The composition of a measurable function with a continuous function

Question

I know that the composition of a continuous function with a measurable function is measurable, however the composition of a measurable function with a continuous function is not necessarily measurable (I suppose). What example can you give? Thank you!

Detail. I mean function f is measurable if set A = $\{x: f(x) < C \}$ for any $C \in \mathbb{R}$ is measurable

Answer 1

The composition of a Lebesgue measurable function with a continuous function need not be Lebesgue measurable.

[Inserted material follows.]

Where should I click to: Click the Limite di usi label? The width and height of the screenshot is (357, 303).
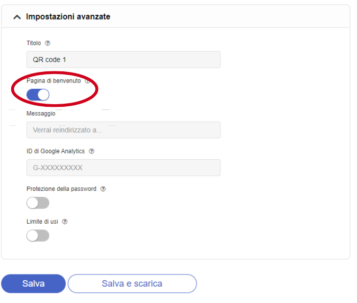point(42,222)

Take our measurable set to be the Cantor set $C$, and let $h:[0,1]\rightarrow [0,1]$ be the Cantor-Lebesgue function. This is continuous and $h(C)=[0,1].$ Let $g:[0,1]\rightarrow [0,2]$ be defined via $g(x)=x+h(x),$ which is both continuous and injective; hence, its inverse is continuous. Since $g(C)$ has positive measure there is a non-measurable subset $D\subset g(C)$. Call $E=g^{-1}(D).$ This must have measure zero, as it's a subset of $C$. If you define $f(x)=\chi_E(x)$, then this is a measurable function, as $E$ is measurable. However, $f\circ g^{-1}:[0,2]\rightarrow [0,1]$ is non-measurable. Indeed, it equals $\chi_D$, and you can check that $(1/2,1]$ is open in $[0,1]$, but $(f\circ g^{-1})^{-1} ((1/2,1])=D,$ which is not measurable.

Answer 2

If you mean that measurable function $f:\mathbb{R}\to\mathbb{R}$ is a function such that $f^{-1}(B)$ is a Borel set for any Borel set $B\subseteq \mathbb{R}$, then if $g$ is continuous, $g$ is measurable, and so both $f\circ g$ and $g\circ f$ are measurable.